The commitment is real. You’re looking at 3 to 5 years of treatment for lasting results. But for people with moderate to severe allergies, the payoff is substantial: many experience years of reduced symptoms or even complete relief after finishing the course.
Herbal Supplements: Limited Evidence
Butterbur leaf extract is one of the few herbal remedies with some clinical support for allergy symptoms. Studies suggest it may help with allergic rhinitis symptoms when taken orally. However, the butterbur plant naturally contains pyrrolizidine alkaloids, compounds that can damage the liver and lungs and potentially cause cancer. Only products processed to remove these compounds and labeled “PA-free” should ever be used. Even then, rare cases of liver injury have been reported with products that claimed to be PA-free, so caution is warranted.

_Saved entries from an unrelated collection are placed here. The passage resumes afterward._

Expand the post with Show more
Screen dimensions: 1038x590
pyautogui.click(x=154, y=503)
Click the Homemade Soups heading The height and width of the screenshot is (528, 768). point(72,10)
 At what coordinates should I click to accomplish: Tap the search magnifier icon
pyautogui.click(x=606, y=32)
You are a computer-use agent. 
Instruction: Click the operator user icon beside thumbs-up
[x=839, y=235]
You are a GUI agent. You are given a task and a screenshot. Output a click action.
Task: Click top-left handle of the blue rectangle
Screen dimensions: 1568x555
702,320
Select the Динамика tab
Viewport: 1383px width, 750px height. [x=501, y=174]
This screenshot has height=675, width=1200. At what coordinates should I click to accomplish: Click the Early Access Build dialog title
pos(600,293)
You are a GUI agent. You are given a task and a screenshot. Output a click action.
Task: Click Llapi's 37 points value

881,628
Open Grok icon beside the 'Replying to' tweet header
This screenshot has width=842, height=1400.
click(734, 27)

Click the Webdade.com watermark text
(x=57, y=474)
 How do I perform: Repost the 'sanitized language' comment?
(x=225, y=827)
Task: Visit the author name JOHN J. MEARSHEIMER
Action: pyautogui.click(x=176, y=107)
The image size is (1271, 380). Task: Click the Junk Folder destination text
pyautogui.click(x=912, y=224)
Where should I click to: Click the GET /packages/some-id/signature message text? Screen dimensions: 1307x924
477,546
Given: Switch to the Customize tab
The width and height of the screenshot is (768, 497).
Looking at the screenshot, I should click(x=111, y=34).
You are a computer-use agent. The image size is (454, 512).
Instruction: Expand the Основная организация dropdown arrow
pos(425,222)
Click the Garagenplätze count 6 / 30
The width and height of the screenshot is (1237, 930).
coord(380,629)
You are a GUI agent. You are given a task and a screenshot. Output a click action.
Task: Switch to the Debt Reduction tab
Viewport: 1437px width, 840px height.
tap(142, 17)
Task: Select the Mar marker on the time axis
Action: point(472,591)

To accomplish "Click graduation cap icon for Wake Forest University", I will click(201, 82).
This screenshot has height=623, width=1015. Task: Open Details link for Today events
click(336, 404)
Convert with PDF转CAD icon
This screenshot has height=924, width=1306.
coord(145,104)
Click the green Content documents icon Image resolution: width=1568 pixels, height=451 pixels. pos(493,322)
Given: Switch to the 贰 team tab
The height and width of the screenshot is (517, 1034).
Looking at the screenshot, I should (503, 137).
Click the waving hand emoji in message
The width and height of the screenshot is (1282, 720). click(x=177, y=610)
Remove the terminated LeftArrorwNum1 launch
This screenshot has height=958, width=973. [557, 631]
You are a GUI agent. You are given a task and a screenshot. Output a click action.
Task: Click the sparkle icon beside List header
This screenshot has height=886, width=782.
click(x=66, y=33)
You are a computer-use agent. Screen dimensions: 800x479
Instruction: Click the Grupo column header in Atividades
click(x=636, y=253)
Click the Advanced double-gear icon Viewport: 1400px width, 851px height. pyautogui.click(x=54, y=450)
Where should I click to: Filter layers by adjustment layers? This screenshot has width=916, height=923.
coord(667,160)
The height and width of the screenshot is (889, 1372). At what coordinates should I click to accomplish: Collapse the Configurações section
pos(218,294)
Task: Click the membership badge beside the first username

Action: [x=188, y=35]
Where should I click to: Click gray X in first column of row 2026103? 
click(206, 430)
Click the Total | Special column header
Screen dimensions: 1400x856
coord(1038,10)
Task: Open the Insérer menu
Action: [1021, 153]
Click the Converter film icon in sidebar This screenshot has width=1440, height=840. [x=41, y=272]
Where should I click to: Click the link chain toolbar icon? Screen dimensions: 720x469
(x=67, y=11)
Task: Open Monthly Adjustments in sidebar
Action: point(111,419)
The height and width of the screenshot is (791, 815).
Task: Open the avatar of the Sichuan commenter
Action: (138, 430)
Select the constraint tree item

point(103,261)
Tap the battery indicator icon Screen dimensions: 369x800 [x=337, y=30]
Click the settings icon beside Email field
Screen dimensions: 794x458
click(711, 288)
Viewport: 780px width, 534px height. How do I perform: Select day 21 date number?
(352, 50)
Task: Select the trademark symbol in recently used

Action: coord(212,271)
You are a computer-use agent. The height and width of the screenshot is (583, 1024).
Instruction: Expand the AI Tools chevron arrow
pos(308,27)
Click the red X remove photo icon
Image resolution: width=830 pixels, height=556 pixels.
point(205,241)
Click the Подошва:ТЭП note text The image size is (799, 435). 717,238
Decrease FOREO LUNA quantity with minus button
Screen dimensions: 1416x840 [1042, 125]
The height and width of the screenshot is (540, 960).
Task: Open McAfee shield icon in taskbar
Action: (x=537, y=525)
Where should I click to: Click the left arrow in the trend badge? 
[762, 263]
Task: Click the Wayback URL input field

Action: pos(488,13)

Other commonly mentioned supplements like quercetin, stinging nettle, and local honey have minimal or no rigorous clinical evidence supporting their use for allergies. They’re unlikely to cause harm, but they’re also unlikely to replace proven treatments.
Building Your Allergy Strategy
For mild, occasional symptoms, a non-drowsy antihistamine taken as needed is often enough. For moderate symptoms that show up predictably every season, starting a nasal steroid spray a week before your trigger season and adding daily saline rinses creates a strong foundation. Pairing that with an antihistamine on your worst days covers most people well. Layer in environmental controls like a HEPA filter in your bedroom to reduce the total allergen load your body has to deal with.
For persistent, year-round allergies that don’t respond well to this combination, or for symptoms severe enough to affect your sleep, work, or quality of life, immunotherapy offers something no other treatment can: a chance to actually outgrow the problem rather than manage it indefinitely.